Report Concludes North Korea Continues Nuclear Program

The report comes after a two month long investigation authorized by the U.N., which concluded that North Korea may also be in communication with foreign scientists who may be contributing to the nuclear development.
"The report, among other things, says that North Korea's uranium enrichment program is more advanced than Iran's, and that it has been carrying out the program for a significant period of time,” according to a Security Council insider.
The U.N. conducted the investigation with intentions of potentially proposing further sanctions on the socialist country.
These findings support Stanford University’s U.S. nuclear expert Siegfried Hecker’s account of his authorized visit to the Yongbyon facility last November, where Yongbyon officials informed him that there were 2,000 centrifuges at work in the plant.
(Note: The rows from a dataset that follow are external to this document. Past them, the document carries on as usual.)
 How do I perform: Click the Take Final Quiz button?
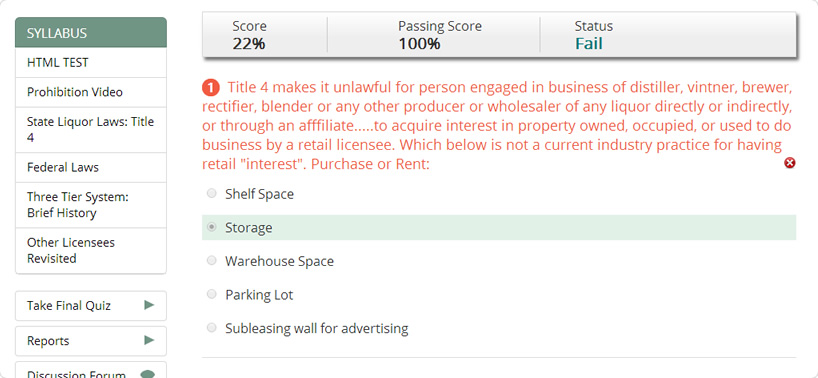click(91, 306)
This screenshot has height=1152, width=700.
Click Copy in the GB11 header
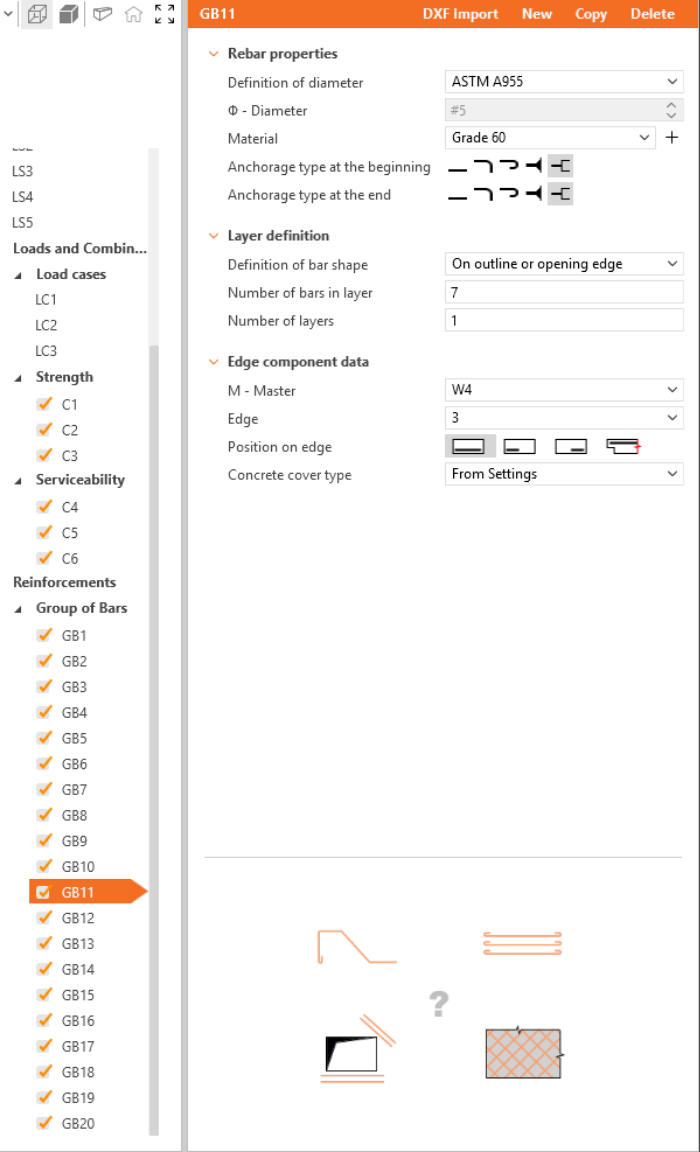[591, 14]
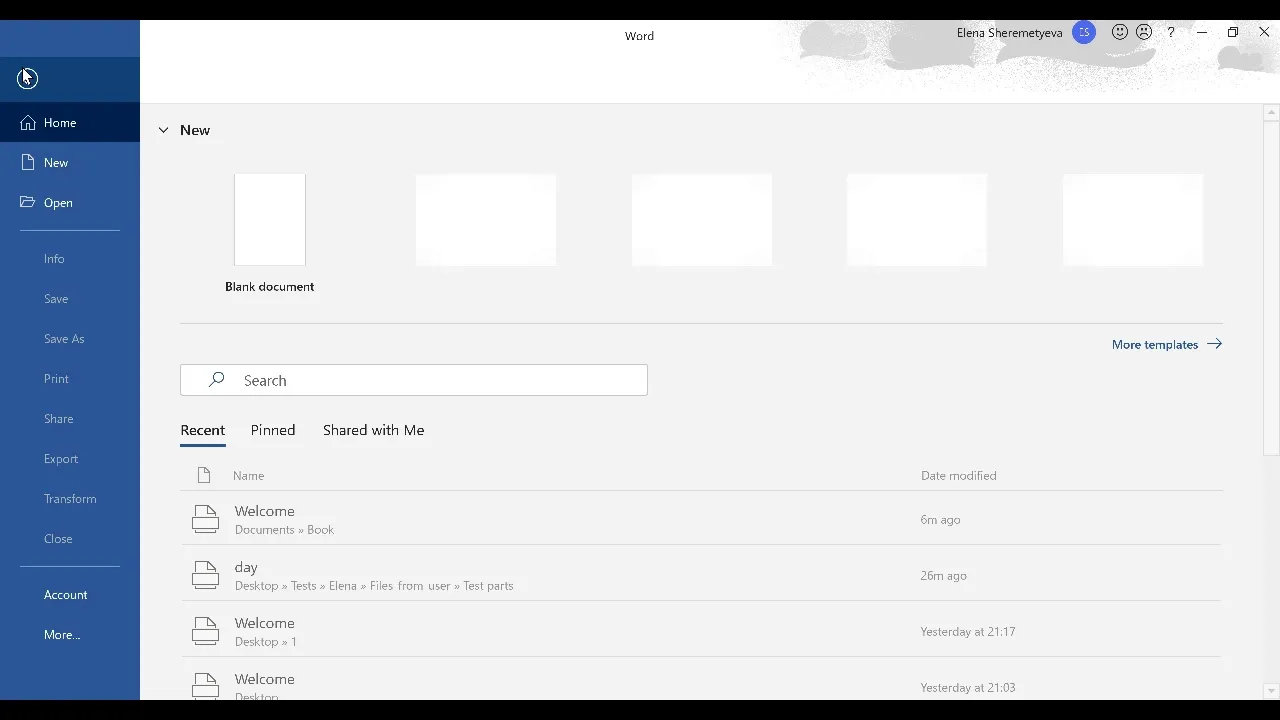Select Account in the sidebar
Image resolution: width=1280 pixels, height=720 pixels.
[x=65, y=594]
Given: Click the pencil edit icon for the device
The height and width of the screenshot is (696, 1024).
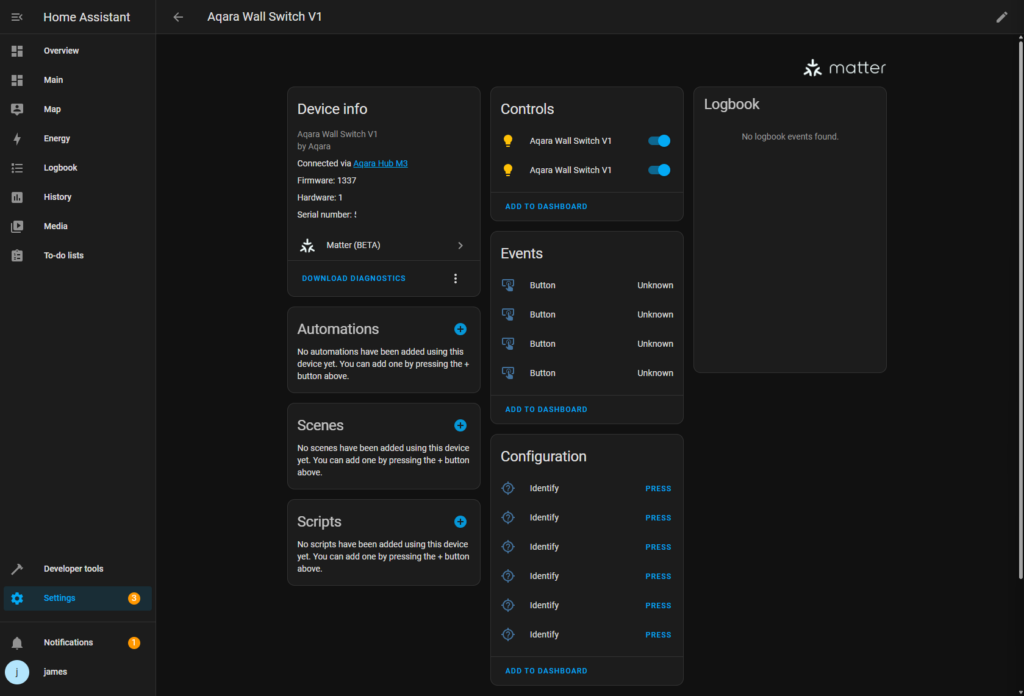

Last November, the Korea News Central Agency argued that North Korea uses the nuclear facility for the “peaceful purpose of meeting electricity demand.”
Experts, however, contend that North Korea could convert the facility easily to produce uranium for nuclear weapons, at a rate as quickly as one atomic bomb per year, according to Hecker.
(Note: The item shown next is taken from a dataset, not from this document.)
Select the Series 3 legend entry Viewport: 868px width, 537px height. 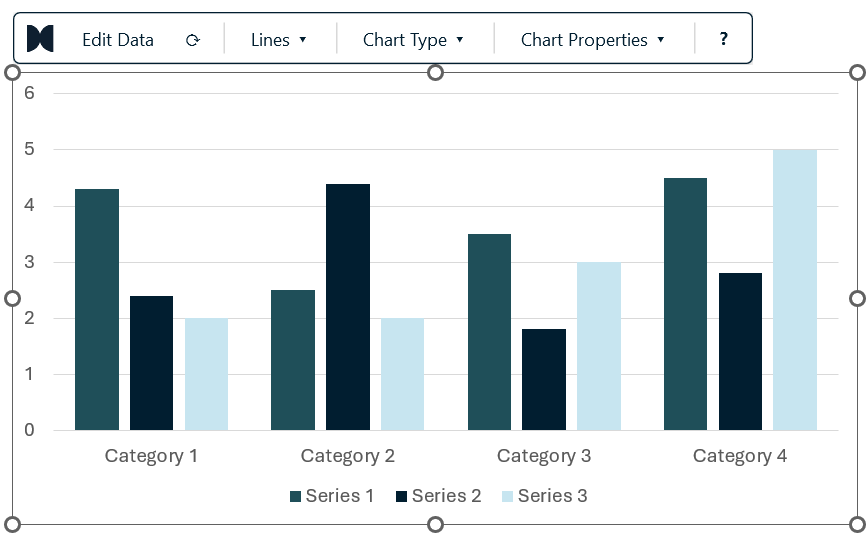545,495
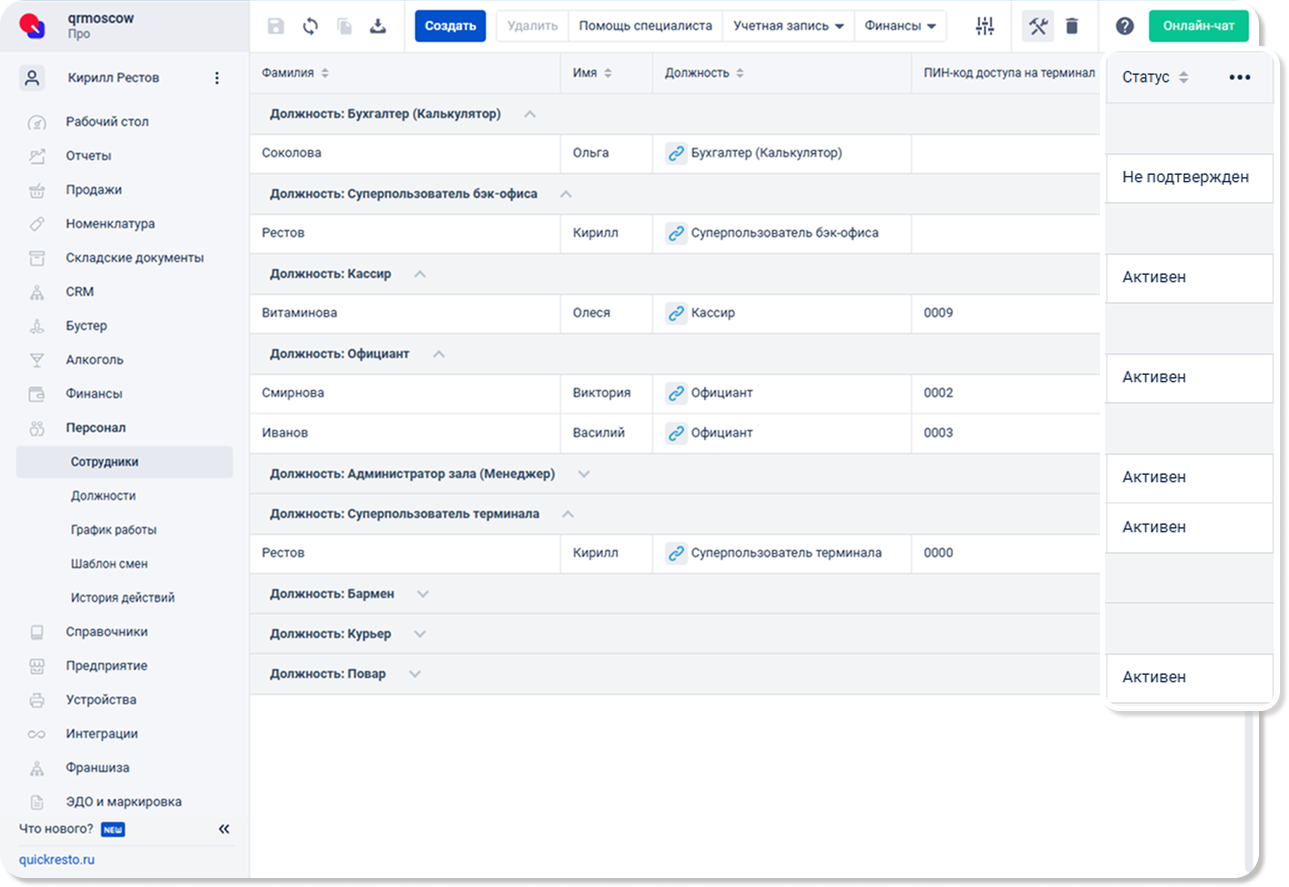Open the Онлайн-чат button
This screenshot has height=887, width=1289.
click(1199, 26)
United States U.N. mission spokesman Mark Kornblau states that North Korea’s activity “is inconsistent with North Korea’s previous commitments, and compels tighter enforcement of existing sanctions.”
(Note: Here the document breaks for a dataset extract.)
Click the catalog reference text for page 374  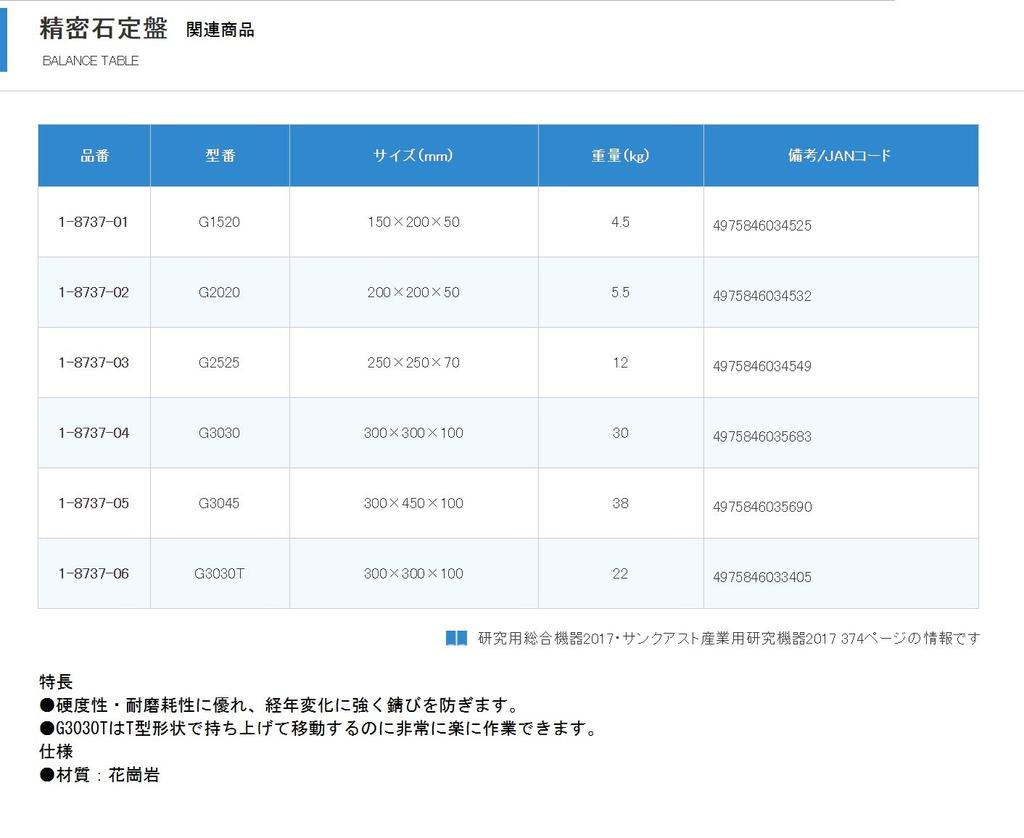pos(728,638)
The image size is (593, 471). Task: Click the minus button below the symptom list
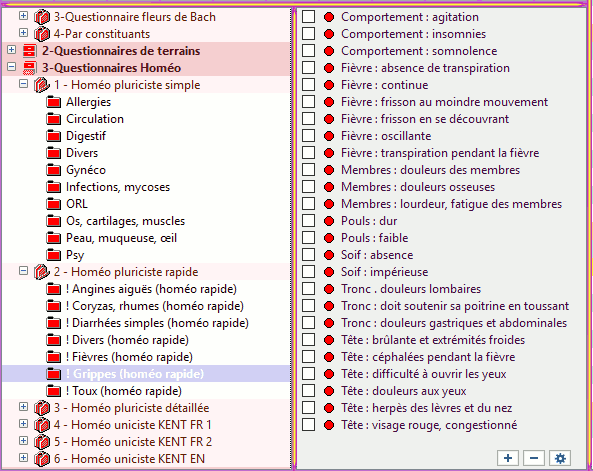pyautogui.click(x=534, y=458)
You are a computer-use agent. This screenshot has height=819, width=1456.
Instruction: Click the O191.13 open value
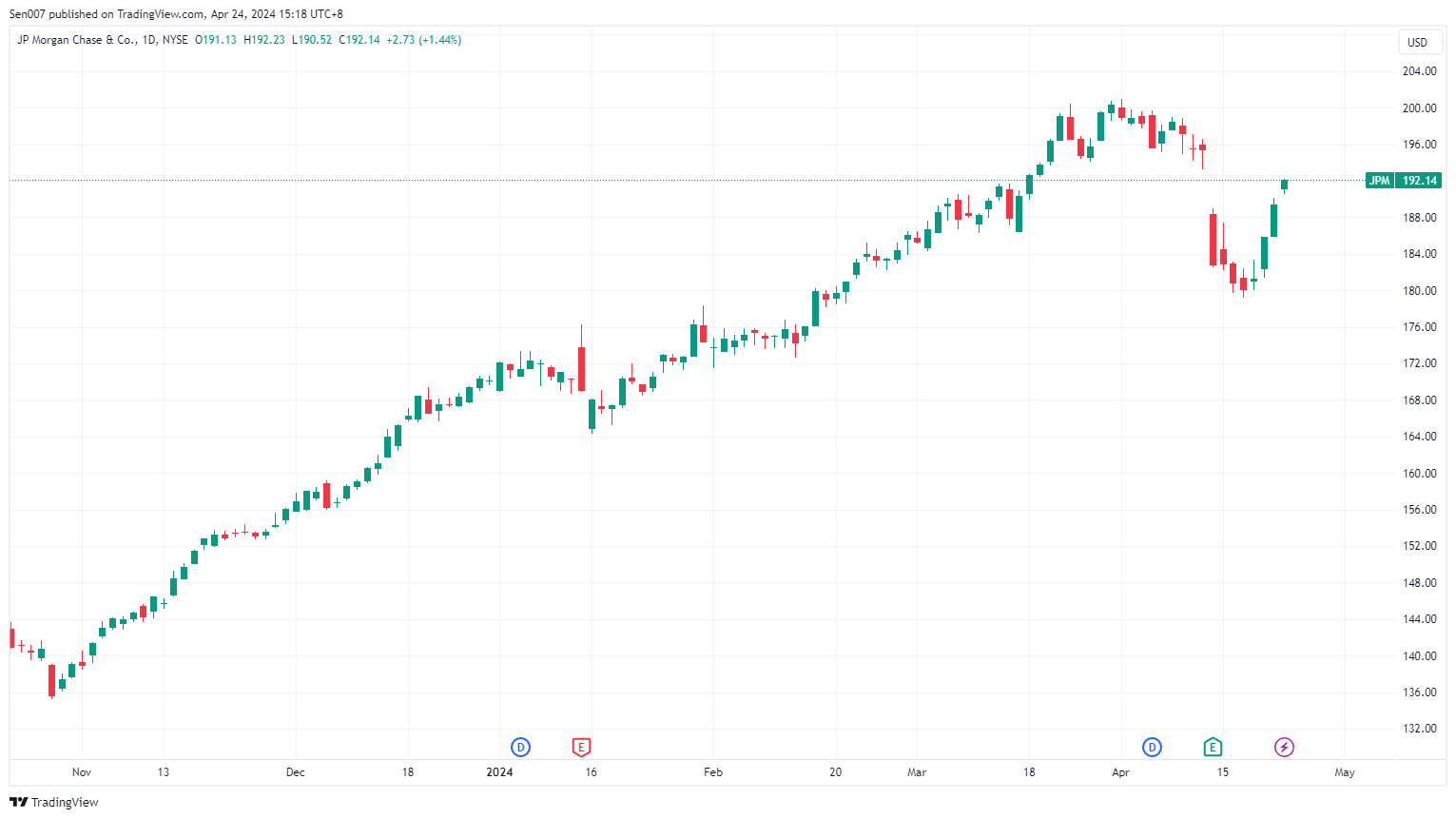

Continuation of nuclear program is in strict violation of UN Security resolutions 1718 and 1874. The U.N. has ordered the government to halt all nuclear activity since May 2009, when North Korea conducted its second atomic test.
South Korea and China have both expressed growing concerns regarding North Korea’s uranium enrichment program.
Earlier this month, China’s Hu Jintao discussed North Korea’s defiance of the U.N. resolutions with President Obama, expressing the need to take "necessary steps" to resume six-party talks with North Korea.
Last Tuesday, South Korea made another appeal to the U.N. to debate the North’s activity. A South Korean foreign minister affirms, “We will continue diplomatic efforts to make North Korea realize the international community's stern position that it will not tolerate its nuclear development," he said.
In response, Kim Jong-nam, eldest son of North Korea leader Kim Jong-il, made a statement to Korean newspaper Tokyo Shimbun, "The power of the North Korean state comes from the nuclear atom. Amid continuing confrontation with the Unites States, the possibility [of North Korea] dropping it remains minute.”
Against a backdrop of growing tensions, the U.N. Security Council will discuss North Korea’s uranium enrichment programs this week.